The Studio Crime 3.5 stars
The Studio Crime

Ianthe Jerrold
John Christmas Series #1
Toriaz

Ianthe Jerrold was one of the least prolific mystery writers of the Golden Age. Under this name she published only two mysteries, although she did write many other books. She did write another mystery and a spy thriller under the pseudonym Geraldine Bridgman. Her books have been long out of print until a 2015 reprint of this book and Dead Man’s Quarry. Dean Street Press have also now published the two Bridgman books under the name Ianthe Jerrold.

The action in this book begins at the studio of Laurence Newtree. Newtree is having a small party, with just six guests. It’s a foggy night, so foggy that people in the street can barely see others around them until they right next to each other. Jerrold agrees with Sherlock Holmes on the possibilities for crime in a London fog and the party opens with a discussion of the benefits of committing a murder under the cover of fog.

The studio party receives an invitation to visit Gordon Frew, Newtree’s upstairs neighbour, later in the evening, to view Frew’s renowned collection of rugs and Oriental art. But when they go upstairs, they find Frew dead, stabbed through the heart. The police are called and the murder investigation begins.

One of Newtree’s guests, John Christmas, is an amateur detective who has previously worked with the Detective Inspector in charge of the case. As a matter of course he joins the investigation, dragging Newtree along to play Watson to his Holmes. In most mysteries, the designated Watson character is happy with the role assigned to them, but Newtree is not that keen. He has the most beautiful exchanges with Christmas on this point at several different moments in the book, protesting that he is far too busy for all this nonsense and generally fails in his role as an appropriately hero-worshipping Watson. This makes their relationship much more amusing to follow, as the following exchanges show:

‘I am Sherlock Holmes. You are Doctor Watson’

‘I’ll be Watson for this afternoon, but let it be understood that I’m not going to make a habit of it. I’ve got a great deal more work to do than that obliging gentlemen had.’

. . .

‘This is not the way that Watson speaks to his friend Holmes.’

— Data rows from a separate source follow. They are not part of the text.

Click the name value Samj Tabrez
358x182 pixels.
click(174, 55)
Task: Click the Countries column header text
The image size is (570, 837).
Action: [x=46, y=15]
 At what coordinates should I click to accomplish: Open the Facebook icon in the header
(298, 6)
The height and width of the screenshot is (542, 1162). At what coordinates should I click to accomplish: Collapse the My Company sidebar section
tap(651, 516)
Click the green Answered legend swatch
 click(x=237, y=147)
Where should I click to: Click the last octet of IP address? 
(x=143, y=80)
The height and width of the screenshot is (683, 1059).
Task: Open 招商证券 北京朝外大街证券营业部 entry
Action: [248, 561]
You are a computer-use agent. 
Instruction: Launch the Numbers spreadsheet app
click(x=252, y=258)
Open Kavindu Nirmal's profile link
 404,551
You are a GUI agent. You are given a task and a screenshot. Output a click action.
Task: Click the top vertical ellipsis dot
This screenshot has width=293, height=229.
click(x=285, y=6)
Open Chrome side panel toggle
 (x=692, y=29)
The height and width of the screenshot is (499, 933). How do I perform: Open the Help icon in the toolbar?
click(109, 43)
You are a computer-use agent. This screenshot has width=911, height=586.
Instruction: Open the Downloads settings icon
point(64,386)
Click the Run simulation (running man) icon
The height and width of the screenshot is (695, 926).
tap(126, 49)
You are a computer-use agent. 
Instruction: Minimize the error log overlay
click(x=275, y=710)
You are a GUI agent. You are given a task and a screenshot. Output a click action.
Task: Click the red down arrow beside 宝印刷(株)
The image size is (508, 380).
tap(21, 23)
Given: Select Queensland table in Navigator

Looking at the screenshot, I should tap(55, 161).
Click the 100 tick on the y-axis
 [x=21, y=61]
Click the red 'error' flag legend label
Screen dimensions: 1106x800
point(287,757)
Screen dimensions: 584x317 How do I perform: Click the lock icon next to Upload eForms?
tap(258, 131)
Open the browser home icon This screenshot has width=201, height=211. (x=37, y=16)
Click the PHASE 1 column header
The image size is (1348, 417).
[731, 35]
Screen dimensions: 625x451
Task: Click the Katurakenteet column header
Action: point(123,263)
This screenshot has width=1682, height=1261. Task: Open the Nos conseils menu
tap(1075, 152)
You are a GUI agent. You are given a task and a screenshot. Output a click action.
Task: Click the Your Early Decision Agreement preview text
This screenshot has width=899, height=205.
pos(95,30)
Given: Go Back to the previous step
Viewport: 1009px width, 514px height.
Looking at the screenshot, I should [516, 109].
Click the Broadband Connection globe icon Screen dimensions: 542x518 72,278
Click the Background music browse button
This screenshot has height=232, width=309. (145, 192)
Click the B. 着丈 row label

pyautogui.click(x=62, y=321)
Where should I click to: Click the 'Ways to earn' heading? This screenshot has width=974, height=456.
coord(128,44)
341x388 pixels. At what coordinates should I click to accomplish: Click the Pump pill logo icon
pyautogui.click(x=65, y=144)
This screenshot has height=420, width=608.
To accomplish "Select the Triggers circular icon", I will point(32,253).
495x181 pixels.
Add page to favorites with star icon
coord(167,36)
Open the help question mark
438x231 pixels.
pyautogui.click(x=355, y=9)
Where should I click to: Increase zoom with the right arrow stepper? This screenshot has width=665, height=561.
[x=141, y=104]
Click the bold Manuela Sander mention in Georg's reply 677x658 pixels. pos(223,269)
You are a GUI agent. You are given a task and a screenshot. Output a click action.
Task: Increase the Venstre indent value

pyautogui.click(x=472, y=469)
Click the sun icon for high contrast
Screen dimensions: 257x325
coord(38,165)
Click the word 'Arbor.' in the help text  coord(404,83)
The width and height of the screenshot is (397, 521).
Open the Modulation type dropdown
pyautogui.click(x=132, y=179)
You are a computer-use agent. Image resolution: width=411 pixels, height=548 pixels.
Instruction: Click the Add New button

‘Holmes didn’t take Watson away from a pile of work just to sit on top of a bus and talk like a house agent . . .’

. . .

‘Do you want me to tell you about this murder?’

‘I do not.’

Despite the lack of an enthusiastic assistant, Christmas throws himself into the investigation. He uses instinct rather than reasoning in his investigations. He forms a theory then looks to see if known facts fit his theory. If they don’t, he discards his theory and comes up with a new one. Christmas’s relationship with the official detective, Hembrow, is reminiscent of the relationship Lord Peter Wimsey has with his Inspector Parker in Dorothy L. Sayers’s novels: it’s cordial, and they share information freely and help each other throughout the case.

This is an enjoyable mystery, and Christmas is personable enough as the detective. He fits in well with other upper-class sleuths such as Wimsey and Albert Campion (Margery Allingham). It’s a well-written and well-plotted story, playing fair to the conventions of the Detection Club. I would recommend this book for anyone wanting a fairly standard mystery to relax with. It won’t stand out as one of the best mysteries to read, but it’s entertaining enough to have given me a few days’ pleasure. I will look out for her other mysteries.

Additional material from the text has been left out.